Stored records
**********

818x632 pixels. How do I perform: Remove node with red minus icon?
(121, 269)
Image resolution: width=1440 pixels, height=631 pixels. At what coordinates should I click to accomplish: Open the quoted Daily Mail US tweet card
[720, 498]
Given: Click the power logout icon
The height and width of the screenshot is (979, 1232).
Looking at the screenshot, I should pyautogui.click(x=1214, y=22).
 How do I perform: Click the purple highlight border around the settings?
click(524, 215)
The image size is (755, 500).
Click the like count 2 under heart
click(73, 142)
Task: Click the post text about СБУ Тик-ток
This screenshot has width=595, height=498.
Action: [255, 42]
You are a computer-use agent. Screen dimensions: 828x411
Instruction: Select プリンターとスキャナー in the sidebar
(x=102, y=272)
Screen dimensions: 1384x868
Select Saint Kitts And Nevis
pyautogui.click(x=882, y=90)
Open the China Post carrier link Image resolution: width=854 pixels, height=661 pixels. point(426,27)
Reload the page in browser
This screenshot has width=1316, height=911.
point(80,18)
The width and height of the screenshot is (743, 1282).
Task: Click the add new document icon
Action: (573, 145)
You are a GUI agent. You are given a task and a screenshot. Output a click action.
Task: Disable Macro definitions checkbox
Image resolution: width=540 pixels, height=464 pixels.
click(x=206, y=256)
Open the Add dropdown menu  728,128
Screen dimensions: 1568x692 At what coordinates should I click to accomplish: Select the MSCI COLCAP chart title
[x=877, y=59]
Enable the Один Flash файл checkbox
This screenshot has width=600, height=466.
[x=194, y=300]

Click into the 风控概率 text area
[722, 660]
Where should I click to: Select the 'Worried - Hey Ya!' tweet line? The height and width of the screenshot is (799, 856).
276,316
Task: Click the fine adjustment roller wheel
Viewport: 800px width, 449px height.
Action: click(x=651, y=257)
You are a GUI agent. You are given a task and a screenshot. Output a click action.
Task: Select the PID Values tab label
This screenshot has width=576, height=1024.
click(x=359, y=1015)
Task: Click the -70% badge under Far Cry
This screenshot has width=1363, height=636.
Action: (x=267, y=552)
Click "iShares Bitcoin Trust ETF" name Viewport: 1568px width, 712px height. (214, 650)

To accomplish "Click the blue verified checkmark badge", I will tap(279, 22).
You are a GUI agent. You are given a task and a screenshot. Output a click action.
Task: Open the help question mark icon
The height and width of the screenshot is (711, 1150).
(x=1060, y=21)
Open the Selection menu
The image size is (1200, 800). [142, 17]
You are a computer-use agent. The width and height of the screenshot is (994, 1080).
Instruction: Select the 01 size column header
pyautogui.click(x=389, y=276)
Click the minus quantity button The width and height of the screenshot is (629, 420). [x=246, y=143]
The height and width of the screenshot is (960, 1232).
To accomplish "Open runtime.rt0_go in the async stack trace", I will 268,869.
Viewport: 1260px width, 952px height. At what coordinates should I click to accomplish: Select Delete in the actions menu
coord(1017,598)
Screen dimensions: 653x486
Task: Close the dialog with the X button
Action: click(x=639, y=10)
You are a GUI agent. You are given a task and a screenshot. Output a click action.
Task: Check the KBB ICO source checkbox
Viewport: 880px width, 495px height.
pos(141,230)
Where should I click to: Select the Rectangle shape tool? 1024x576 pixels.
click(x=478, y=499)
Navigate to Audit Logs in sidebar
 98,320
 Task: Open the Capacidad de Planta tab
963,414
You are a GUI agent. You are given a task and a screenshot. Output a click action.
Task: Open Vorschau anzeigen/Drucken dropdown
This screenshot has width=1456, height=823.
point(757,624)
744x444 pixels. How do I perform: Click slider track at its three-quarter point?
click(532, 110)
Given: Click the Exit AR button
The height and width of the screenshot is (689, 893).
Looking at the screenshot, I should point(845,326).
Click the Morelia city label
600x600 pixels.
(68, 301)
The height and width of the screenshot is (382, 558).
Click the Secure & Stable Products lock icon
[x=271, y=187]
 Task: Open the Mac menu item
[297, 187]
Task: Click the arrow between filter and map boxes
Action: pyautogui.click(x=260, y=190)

**********

EXERCISE BRIEF:
Beginning with the first line above, transcribe all of the data exactly.

TASK RESPONSE:
818x632 pixels. How do I perform: Remove node with red minus icon?
(121, 269)
Image resolution: width=1440 pixels, height=631 pixels. At what coordinates should I click to accomplish: Open the quoted Daily Mail US tweet card
[720, 498]
Given: Click the power logout icon
The height and width of the screenshot is (979, 1232).
Looking at the screenshot, I should pyautogui.click(x=1214, y=22).
 How do I perform: Click the purple highlight border around the settings?
click(524, 215)
The image size is (755, 500).
Click the like count 2 under heart
click(73, 142)
Task: Click the post text about СБУ Тик-ток
This screenshot has width=595, height=498.
Action: [255, 42]
You are a computer-use agent. Screen dimensions: 828x411
Instruction: Select プリンターとスキャナー in the sidebar
(x=102, y=272)
Screen dimensions: 1384x868
Select Saint Kitts And Nevis
pyautogui.click(x=882, y=90)
Open the China Post carrier link Image resolution: width=854 pixels, height=661 pixels. point(426,27)
Reload the page in browser
This screenshot has width=1316, height=911.
point(80,18)
The width and height of the screenshot is (743, 1282).
Task: Click the add new document icon
Action: (573, 145)
You are a GUI agent. You are given a task and a screenshot. Output a click action.
Task: Disable Macro definitions checkbox
Image resolution: width=540 pixels, height=464 pixels.
click(x=206, y=256)
Open the Add dropdown menu  728,128
Screen dimensions: 1568x692 At what coordinates should I click to accomplish: Select the MSCI COLCAP chart title
[x=877, y=59]
Enable the Один Flash файл checkbox
This screenshot has width=600, height=466.
[x=194, y=300]

Click into the 风控概率 text area
[722, 660]
Where should I click to: Select the 'Worried - Hey Ya!' tweet line? The height and width of the screenshot is (799, 856).
276,316
Task: Click the fine adjustment roller wheel
Viewport: 800px width, 449px height.
Action: click(x=651, y=257)
You are a GUI agent. You are given a task and a screenshot. Output a click action.
Task: Select the PID Values tab label
This screenshot has width=576, height=1024.
click(x=359, y=1015)
Task: Click the -70% badge under Far Cry
This screenshot has width=1363, height=636.
Action: (x=267, y=552)
Click "iShares Bitcoin Trust ETF" name Viewport: 1568px width, 712px height. (214, 650)

To accomplish "Click the blue verified checkmark badge", I will tap(279, 22).
You are a GUI agent. You are given a task and a screenshot. Output a click action.
Task: Open the help question mark icon
The height and width of the screenshot is (711, 1150).
(x=1060, y=21)
Open the Selection menu
The image size is (1200, 800). [142, 17]
You are a computer-use agent. The width and height of the screenshot is (994, 1080).
Instruction: Select the 01 size column header
pyautogui.click(x=389, y=276)
Click the minus quantity button The width and height of the screenshot is (629, 420). [x=246, y=143]
The height and width of the screenshot is (960, 1232).
To accomplish "Open runtime.rt0_go in the async stack trace", I will 268,869.
Viewport: 1260px width, 952px height. At what coordinates should I click to accomplish: Select Delete in the actions menu
coord(1017,598)
Screen dimensions: 653x486
Task: Close the dialog with the X button
Action: click(x=639, y=10)
You are a GUI agent. You are given a task and a screenshot. Output a click action.
Task: Check the KBB ICO source checkbox
Viewport: 880px width, 495px height.
pos(141,230)
Where should I click to: Select the Rectangle shape tool? 1024x576 pixels.
click(x=478, y=499)
Navigate to Audit Logs in sidebar
 98,320
 Task: Open the Capacidad de Planta tab
963,414
You are a GUI agent. You are given a task and a screenshot. Output a click action.
Task: Open Vorschau anzeigen/Drucken dropdown
This screenshot has width=1456, height=823.
point(757,624)
744x444 pixels. How do I perform: Click slider track at its three-quarter point?
click(532, 110)
Given: Click the Exit AR button
The height and width of the screenshot is (689, 893).
Looking at the screenshot, I should point(845,326).
Click the Morelia city label
600x600 pixels.
(68, 301)
The height and width of the screenshot is (382, 558).
Click the Secure & Stable Products lock icon
[x=271, y=187]
 Task: Open the Mac menu item
[297, 187]
Task: Click the arrow between filter and map boxes
Action: pyautogui.click(x=260, y=190)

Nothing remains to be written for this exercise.